In Mongo, despite the name “Java driver” that you will find on Mongo DB’s site concerning Java clients, this has nothing to do with JDBC drivers. It is a Java client API. If you look around for available JDBC drivers for Mongo DB, they are not exactly abundant either. What’s more troublesome here is that virtually all available drivers actually try to translate between Mongo DB’s native query language and SQL. While this works perfectly well for us in terms of technical integration, it does not comply with our goal to make Mongo DB’s developers feel at home in Dirigible, because it would be fairly weird for them to write SQL to query a document database. To fill this gap and for the sake of this example we’ve prototyped a driver that can send native queries encoded as BSON to Mongo DB. It is available on Github.
The fine print? Once again, this driver is a prototype and as of the time of this writing there’s still nothing comparable (Meaning happily abusing the JDBC API as a standard protocol for Mongo DB but reusing its own query language). Show some love for it and we will further enhance it. The rest of the drivers out there translate to/from SQL, which will work for the InjectedAPI if you are happy with this approach, but not with the Dirigible database tools in the IDE’s Database perspective.
Query language
In order to execute query or update statements from Dirigible, your back-end needs to be able to interpret a formal language that can be encoded in strings because that’s the input it will get. There are options here, but it would be best to re-use a query language if your database already has one. Developers who are already used to it will feel at home and make the best use of the database capabilities. Other options, but less desirable for the same reasons, are to translate to and from SQL or other suitable language.
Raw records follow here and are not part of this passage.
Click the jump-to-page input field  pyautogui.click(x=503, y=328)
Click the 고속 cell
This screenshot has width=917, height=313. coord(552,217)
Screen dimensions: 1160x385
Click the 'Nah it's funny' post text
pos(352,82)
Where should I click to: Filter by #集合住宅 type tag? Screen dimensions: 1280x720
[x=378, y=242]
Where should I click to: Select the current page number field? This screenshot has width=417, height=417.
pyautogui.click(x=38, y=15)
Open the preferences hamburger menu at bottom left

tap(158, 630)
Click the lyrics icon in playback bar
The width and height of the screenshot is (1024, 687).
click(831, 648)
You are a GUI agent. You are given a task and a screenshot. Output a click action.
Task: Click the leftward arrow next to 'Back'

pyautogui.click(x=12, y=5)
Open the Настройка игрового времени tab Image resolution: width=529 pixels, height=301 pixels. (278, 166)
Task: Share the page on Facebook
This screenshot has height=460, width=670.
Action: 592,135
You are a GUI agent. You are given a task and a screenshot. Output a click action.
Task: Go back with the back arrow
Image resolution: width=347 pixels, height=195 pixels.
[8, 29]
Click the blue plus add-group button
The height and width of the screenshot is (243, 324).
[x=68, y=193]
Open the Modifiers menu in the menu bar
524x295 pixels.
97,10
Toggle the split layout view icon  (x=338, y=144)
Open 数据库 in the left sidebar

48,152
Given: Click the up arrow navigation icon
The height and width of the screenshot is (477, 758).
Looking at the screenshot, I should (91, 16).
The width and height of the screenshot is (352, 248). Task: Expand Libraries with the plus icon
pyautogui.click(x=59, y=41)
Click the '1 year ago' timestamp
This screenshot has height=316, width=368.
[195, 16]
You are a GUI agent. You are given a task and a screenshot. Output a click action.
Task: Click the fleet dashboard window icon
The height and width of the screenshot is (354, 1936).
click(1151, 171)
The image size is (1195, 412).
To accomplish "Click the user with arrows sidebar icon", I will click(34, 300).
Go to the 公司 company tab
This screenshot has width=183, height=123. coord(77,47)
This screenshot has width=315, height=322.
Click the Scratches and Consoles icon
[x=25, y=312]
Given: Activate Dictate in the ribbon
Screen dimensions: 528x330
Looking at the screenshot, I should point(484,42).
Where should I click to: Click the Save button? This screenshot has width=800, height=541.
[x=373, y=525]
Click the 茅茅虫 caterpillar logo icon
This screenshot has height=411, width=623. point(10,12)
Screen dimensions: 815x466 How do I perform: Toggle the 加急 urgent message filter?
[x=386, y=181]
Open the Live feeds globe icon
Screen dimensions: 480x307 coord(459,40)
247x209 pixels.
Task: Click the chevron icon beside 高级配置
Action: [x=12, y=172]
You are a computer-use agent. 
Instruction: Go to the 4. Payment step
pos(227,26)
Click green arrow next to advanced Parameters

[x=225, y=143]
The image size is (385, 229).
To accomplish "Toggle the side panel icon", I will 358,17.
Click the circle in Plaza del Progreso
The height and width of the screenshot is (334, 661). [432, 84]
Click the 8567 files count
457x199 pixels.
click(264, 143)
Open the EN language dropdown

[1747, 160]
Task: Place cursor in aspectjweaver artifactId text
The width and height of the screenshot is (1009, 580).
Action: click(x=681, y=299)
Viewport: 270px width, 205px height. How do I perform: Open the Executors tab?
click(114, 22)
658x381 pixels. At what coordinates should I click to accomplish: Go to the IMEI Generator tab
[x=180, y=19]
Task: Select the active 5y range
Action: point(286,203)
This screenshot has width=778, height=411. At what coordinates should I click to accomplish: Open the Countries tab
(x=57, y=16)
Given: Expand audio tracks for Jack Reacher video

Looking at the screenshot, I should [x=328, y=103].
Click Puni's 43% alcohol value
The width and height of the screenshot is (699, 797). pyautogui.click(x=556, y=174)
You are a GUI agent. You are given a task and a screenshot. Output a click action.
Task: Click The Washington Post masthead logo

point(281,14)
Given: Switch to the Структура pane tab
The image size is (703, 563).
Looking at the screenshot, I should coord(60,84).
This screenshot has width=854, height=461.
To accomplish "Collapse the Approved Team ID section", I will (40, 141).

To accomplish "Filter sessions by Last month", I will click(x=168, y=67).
MongoDB has a concept of query language. Queries are BSON encoded documents that are input to the operation find. Our JDBC driver takes documents in that format as string input to its query operations in the JDBC API, converts internally to BSON documents and invokes the operation find on the Mongo DB Java client. The JDBC query operations string input therefore needs to be compliant with Mongo's find
operation input parameter specification.
Result sets
Results are returned as JDBC ResultSet, i.e. in a table form. The driver of choice should be capable of transforming internally to this form of results presentation from Mongo's documents format.
- Row data.
Here is the nice part. The Mongo DB JDBC driver we introduced above is capable of a nice trick that can limit greatly your relation to JDBC and keep you more in the real Mongo world. While iterating the result set, and quite frankly slightly abusing the API for java.sql.ResultSet#getObject(int) method, if you pass
-100
as argument, you will get the native Mongo document for the current iteration, the result of the MongoCursor#next() method. Standard? No. Convenient? Yes. Of course, the JDBC driver still provides you with the option to stick to the JDBC API to explore a row contents if you wanted that. So you have these two options here to choose from. - ResultSetMetadata. A major difference between Mongo DB and relational databases is that Mongo DB is schemaless. Although it is not encouraged, the documents that constitute the model do not necessarily follow the same scheme and their properties may vary. One consequence is that the ResultSetMetadata should be handled with care. Since it is the content that defines the schema, first it is possible to deliver some insight on the ResultSetMetadata only if there are some documents stored, and second the metadata concerning the schema change with every new document so it is completely known only at the end of the iteration of the result set and is valid only until the data changes.
- The get
(int index) methods. Our JDBC driver makes a best effort to return stable value by index, relying on the ordering of the results as provided by Mongo DB. Note that Mongo's documentation states the following: "Starting in version 2.6, MongoDB actively attempts to preserve the field order in a document. Before version 2.6, MongoDB did not actively preserve the order of the fields in a document.". The bottom line is that index-based value extraction from a ResultSet row is not working for Mongo DB versions earlier than 2.6, and for 2.6 and newer, the document fields will be as reliably ordered as Mongo DB can do it.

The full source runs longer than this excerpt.